** Source data follows **

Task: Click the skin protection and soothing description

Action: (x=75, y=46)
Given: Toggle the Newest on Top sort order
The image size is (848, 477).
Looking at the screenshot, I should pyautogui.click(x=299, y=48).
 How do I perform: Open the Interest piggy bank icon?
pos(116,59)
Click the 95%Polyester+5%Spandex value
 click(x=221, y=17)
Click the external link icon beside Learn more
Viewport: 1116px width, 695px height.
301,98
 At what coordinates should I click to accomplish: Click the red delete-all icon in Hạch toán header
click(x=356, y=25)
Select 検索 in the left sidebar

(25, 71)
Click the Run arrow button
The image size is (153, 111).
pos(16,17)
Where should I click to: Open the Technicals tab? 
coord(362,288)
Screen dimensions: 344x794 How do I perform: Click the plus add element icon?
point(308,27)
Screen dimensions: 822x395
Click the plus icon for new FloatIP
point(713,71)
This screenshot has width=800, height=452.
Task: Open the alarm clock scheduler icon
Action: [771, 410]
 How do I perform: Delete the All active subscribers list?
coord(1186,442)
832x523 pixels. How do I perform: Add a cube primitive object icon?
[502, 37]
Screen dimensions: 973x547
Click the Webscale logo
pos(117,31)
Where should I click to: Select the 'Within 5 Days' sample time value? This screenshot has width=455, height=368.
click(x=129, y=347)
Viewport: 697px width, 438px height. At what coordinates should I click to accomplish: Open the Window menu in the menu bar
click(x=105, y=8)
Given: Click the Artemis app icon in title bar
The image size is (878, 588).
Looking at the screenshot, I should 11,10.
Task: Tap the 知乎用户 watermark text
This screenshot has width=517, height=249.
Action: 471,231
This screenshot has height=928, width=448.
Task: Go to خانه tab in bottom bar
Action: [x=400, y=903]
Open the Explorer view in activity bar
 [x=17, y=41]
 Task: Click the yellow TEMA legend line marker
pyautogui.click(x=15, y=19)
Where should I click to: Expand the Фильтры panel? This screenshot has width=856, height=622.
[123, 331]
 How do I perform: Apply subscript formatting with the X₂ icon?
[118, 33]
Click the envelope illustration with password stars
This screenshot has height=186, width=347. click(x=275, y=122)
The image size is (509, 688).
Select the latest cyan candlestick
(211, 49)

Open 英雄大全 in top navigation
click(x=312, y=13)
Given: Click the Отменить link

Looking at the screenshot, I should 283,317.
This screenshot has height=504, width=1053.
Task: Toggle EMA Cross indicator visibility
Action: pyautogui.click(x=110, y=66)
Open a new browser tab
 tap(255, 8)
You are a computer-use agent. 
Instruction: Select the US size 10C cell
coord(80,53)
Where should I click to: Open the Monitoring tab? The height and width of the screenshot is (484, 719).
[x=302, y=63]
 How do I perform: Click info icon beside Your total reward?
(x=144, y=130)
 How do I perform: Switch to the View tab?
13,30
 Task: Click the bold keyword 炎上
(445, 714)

** End of Source data **

**Problem details:** Print the material exactly as written, omitting nothing.

**Written reply:**
Task: Click the skin protection and soothing description

Action: (x=75, y=46)
Given: Toggle the Newest on Top sort order
The image size is (848, 477).
Looking at the screenshot, I should pyautogui.click(x=299, y=48).
 How do I perform: Open the Interest piggy bank icon?
pos(116,59)
Click the 95%Polyester+5%Spandex value
 click(x=221, y=17)
Click the external link icon beside Learn more
Viewport: 1116px width, 695px height.
301,98
 At what coordinates should I click to accomplish: Click the red delete-all icon in Hạch toán header
click(x=356, y=25)
Select 検索 in the left sidebar

(25, 71)
Click the Run arrow button
The image size is (153, 111).
pos(16,17)
Where should I click to: Open the Technicals tab? 
coord(362,288)
Screen dimensions: 344x794 How do I perform: Click the plus add element icon?
point(308,27)
Screen dimensions: 822x395
Click the plus icon for new FloatIP
point(713,71)
This screenshot has width=800, height=452.
Task: Open the alarm clock scheduler icon
Action: [771, 410]
 How do I perform: Delete the All active subscribers list?
coord(1186,442)
832x523 pixels. How do I perform: Add a cube primitive object icon?
[502, 37]
Screen dimensions: 973x547
Click the Webscale logo
pos(117,31)
Where should I click to: Select the 'Within 5 Days' sample time value? This screenshot has width=455, height=368.
click(x=129, y=347)
Viewport: 697px width, 438px height. At what coordinates should I click to accomplish: Open the Window menu in the menu bar
click(x=105, y=8)
Given: Click the Artemis app icon in title bar
The image size is (878, 588).
Looking at the screenshot, I should 11,10.
Task: Tap the 知乎用户 watermark text
This screenshot has width=517, height=249.
Action: 471,231
This screenshot has height=928, width=448.
Task: Go to خانه tab in bottom bar
Action: [x=400, y=903]
Open the Explorer view in activity bar
 [x=17, y=41]
 Task: Click the yellow TEMA legend line marker
pyautogui.click(x=15, y=19)
Where should I click to: Expand the Фильтры panel? This screenshot has width=856, height=622.
[123, 331]
 How do I perform: Apply subscript formatting with the X₂ icon?
[118, 33]
Click the envelope illustration with password stars
This screenshot has height=186, width=347. click(x=275, y=122)
The image size is (509, 688).
Select the latest cyan candlestick
(211, 49)

Open 英雄大全 in top navigation
click(x=312, y=13)
Given: Click the Отменить link

Looking at the screenshot, I should 283,317.
This screenshot has height=504, width=1053.
Task: Toggle EMA Cross indicator visibility
Action: pyautogui.click(x=110, y=66)
Open a new browser tab
 tap(255, 8)
You are a computer-use agent. 
Instruction: Select the US size 10C cell
coord(80,53)
Where should I click to: Open the Monitoring tab? The height and width of the screenshot is (484, 719).
[x=302, y=63]
 How do I perform: Click info icon beside Your total reward?
(x=144, y=130)
 How do I perform: Switch to the View tab?
13,30
 Task: Click the bold keyword 炎上
(445, 714)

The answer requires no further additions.